## SELECTED EXCERPT
[BEGIN]
Multiplexer is a combinational circuit that is used to switch either analog, digital or video signals. It is a simple circuit which accepts multiple analog signals or digital data streams and combines into one signal and transmits over a shared medium. This post will discuss about what is Multiplexer, its types, cascading of Multiplexers, Multiplexing techniques, applications, advantages and disadvantages.
Table of Contents
- 1 What is Multiplexer
- 2 Types of Multiplexer
- 3 Cascading of Multiplexers
- 4 Classification of Multiplexing Techniques
- 5 Applications of Multiplexer
- 6 Advantages of Multiplexer
- 7 Disadvantages of Multiplexer
What is Multiplexer
Multiplexer is a combinational circuit which accepts multiple analog signals or digital data streams and combines into one signal and transmits over a shared medium.
[END]
## WRITTEN REQUEST A
Render the lines of the records starting at the line containing "The width and height of the screenshot is (640, 1137)." and ending at the line containing "Action: coord(270,1226)" as a Markdown table with the columns Row and Line, leaving out blank lines.
The records have no connection to the multiplexer text.

## EXTRACTED INFORMATION
[BEGIN]
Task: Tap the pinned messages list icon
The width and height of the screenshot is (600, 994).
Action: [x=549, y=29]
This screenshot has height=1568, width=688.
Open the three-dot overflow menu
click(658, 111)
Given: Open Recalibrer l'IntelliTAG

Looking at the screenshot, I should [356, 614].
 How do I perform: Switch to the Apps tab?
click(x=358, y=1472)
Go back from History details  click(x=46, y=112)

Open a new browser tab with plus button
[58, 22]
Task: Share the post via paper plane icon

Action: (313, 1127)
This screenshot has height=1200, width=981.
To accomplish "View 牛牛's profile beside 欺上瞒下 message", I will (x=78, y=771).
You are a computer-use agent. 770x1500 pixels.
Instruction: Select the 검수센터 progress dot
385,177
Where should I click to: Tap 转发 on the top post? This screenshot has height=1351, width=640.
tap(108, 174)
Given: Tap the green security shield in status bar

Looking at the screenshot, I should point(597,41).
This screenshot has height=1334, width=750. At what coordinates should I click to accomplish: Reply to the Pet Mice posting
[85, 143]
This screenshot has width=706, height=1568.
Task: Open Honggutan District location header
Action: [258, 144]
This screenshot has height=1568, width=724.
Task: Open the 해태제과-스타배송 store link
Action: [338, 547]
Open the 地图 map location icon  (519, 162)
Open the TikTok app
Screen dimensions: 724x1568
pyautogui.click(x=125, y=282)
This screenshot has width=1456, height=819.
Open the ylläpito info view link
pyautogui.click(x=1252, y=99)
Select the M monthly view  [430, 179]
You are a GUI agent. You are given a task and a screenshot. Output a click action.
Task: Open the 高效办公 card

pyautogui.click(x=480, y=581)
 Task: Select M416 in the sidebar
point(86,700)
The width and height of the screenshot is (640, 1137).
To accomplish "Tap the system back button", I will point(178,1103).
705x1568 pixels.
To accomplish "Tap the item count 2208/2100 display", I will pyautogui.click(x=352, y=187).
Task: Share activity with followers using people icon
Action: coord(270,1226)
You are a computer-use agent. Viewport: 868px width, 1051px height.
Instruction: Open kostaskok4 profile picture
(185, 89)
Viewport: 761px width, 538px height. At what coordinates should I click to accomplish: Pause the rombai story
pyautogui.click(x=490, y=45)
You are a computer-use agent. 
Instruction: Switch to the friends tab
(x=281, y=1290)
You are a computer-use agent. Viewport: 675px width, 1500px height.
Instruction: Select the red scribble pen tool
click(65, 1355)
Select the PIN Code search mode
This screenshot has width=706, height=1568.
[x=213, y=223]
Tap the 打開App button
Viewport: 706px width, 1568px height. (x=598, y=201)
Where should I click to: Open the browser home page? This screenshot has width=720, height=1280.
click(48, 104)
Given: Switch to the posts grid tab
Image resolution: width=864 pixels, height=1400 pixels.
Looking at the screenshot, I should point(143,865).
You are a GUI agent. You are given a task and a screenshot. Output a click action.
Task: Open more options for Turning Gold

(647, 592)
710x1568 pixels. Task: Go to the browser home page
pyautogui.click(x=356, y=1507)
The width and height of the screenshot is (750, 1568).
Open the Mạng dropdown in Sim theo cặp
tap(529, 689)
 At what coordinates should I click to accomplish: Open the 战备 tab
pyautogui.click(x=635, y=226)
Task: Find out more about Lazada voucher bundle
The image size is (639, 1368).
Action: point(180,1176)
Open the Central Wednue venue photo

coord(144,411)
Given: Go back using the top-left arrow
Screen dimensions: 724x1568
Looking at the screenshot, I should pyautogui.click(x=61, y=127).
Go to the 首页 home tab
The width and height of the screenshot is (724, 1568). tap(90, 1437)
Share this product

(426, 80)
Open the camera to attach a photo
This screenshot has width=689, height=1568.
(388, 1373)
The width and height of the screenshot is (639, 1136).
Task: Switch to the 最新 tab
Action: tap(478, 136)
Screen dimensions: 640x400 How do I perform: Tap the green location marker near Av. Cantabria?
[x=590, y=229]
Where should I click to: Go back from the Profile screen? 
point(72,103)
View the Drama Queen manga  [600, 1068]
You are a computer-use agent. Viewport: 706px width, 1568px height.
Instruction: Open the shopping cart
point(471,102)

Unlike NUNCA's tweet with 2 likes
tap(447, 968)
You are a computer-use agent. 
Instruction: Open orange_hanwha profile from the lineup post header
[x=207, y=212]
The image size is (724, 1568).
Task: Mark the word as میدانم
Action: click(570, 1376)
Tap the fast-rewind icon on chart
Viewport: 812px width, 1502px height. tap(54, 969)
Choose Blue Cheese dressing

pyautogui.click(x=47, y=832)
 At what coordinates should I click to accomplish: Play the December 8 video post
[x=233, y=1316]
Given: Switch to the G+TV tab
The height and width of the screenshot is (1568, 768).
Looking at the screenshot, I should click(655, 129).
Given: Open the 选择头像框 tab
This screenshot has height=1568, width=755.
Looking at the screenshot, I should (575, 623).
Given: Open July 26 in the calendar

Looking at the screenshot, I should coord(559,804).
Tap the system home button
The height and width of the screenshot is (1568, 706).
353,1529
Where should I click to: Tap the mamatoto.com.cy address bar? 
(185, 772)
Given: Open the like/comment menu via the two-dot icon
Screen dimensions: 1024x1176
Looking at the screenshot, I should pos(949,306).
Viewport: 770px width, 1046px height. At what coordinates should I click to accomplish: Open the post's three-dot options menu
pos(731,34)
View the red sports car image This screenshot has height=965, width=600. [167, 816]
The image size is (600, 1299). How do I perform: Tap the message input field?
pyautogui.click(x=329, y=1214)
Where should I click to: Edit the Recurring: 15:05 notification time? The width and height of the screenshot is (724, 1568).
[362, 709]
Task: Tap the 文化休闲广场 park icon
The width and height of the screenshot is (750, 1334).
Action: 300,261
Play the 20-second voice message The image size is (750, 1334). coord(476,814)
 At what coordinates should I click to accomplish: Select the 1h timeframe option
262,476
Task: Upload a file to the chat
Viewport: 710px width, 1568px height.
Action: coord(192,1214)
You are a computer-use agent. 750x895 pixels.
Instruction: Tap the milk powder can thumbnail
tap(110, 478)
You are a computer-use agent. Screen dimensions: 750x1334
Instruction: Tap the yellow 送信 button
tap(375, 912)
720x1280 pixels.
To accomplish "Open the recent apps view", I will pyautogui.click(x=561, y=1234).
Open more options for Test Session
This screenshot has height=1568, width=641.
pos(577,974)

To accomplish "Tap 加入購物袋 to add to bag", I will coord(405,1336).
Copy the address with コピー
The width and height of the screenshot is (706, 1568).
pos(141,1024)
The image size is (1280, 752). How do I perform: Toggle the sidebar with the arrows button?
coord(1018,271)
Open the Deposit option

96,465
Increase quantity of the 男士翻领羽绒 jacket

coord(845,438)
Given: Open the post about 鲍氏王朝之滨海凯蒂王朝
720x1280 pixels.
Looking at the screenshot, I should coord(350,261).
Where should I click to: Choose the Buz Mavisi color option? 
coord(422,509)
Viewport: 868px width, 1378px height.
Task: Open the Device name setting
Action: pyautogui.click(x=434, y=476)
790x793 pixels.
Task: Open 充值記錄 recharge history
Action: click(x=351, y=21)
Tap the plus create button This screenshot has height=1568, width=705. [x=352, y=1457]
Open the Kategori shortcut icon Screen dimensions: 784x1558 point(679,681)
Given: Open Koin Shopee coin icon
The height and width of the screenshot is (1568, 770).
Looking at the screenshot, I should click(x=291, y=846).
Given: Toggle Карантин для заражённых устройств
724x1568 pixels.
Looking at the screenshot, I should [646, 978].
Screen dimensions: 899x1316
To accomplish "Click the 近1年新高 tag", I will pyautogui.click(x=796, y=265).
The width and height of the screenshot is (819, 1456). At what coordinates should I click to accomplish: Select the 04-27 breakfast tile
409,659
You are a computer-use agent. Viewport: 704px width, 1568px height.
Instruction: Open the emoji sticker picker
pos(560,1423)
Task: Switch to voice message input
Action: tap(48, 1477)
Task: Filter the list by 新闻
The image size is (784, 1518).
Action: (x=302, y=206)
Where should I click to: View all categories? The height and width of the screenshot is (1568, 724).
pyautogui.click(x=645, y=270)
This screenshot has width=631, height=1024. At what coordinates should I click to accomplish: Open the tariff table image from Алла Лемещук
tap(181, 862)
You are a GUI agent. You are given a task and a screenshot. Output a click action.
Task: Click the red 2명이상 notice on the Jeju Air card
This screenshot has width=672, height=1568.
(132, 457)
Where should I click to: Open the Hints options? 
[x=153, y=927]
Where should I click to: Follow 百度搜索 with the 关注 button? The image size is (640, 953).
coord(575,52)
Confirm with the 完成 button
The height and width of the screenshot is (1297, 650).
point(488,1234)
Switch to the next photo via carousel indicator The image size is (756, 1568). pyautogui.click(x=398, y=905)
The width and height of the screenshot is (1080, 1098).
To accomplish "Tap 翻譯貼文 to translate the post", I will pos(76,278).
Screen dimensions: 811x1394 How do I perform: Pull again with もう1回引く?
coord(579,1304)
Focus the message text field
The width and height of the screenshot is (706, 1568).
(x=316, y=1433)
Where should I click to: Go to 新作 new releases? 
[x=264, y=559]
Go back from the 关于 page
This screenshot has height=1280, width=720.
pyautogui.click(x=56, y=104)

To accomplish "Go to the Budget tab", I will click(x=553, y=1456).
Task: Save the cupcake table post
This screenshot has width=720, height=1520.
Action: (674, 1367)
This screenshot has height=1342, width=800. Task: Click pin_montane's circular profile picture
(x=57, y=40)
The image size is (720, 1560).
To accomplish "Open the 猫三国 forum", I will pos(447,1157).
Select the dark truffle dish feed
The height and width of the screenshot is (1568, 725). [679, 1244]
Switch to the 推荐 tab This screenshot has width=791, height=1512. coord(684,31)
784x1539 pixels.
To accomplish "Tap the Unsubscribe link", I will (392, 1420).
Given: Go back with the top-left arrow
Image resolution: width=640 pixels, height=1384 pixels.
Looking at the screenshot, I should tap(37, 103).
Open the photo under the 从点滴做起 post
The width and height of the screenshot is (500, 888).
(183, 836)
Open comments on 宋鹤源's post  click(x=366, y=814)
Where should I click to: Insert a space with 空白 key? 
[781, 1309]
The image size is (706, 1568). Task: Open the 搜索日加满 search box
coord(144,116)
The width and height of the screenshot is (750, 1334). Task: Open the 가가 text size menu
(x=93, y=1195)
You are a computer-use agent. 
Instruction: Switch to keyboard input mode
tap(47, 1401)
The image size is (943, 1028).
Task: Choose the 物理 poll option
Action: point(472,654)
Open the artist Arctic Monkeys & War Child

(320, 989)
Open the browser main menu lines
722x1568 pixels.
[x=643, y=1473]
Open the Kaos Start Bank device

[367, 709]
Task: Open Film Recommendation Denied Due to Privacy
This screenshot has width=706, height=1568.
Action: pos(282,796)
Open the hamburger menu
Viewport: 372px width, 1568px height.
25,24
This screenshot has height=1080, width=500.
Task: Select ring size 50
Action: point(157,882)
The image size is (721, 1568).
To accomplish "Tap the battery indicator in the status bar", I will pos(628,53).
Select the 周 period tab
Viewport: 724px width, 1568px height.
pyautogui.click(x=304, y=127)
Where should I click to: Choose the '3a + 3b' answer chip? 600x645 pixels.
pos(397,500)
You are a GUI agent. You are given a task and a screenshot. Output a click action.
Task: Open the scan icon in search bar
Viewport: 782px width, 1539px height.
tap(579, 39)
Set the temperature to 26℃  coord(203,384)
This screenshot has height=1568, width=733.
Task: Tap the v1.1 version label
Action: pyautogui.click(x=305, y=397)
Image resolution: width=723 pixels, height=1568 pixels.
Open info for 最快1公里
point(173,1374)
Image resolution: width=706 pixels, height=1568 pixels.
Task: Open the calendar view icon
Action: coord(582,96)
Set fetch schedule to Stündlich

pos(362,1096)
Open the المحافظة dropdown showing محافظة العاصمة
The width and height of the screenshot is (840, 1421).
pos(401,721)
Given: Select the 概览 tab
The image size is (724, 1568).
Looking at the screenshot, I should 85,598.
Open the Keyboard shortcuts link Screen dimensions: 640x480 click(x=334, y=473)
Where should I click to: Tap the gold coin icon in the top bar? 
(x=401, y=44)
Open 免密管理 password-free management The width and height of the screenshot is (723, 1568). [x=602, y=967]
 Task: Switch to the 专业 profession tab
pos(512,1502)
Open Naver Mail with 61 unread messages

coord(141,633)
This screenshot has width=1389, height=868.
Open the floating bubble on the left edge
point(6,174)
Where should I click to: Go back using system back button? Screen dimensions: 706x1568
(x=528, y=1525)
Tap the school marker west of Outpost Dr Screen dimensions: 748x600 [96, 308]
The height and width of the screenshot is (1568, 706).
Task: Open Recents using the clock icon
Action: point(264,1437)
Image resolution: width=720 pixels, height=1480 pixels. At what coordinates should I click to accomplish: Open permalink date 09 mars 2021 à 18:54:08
[END]
## WRITTEN REQUEST B
Return the full multiplexer text word for word.

## ANSWER A
| Row | Line |
|---|---|
| 1 | The width and height of the screenshot is (640, 1137). |
| 2 | To accomplish "Tap the system back button", I will point(178,1103). |
| 3 | 705x1568 pixels. |
| 4 | To accomplish "Tap the item count 2208/2100 display", I will pyautogui.click(x=352, y=187). |
| 5 | Task: Share activity with followers using people icon |
| 6 | Action: coord(270,1226) |

## ANSWER B
Multiplexer is a combinational circuit that is used to switch either analog, digital or video signals. It is a simple circuit which accepts multiple analog signals or digital data streams and combines into one signal and transmits over a shared medium. This post will discuss about what is Multiplexer, its types, cascading of Multiplexers, Multiplexing techniques, applications, advantages and disadvantages.
Table of Contents
- 1 What is Multiplexer
- 2 Types of Multiplexer
- 3 Cascading of Multiplexers
- 4 Classification of Multiplexing Techniques
- 5 Applications of Multiplexer
- 6 Advantages of Multiplexer
- 7 Disadvantages of Multiplexer
What is Multiplexer
Multiplexer is a combinational circuit which accepts multiple analog signals or digital data streams and combines into one signal and transmits over a shared medium.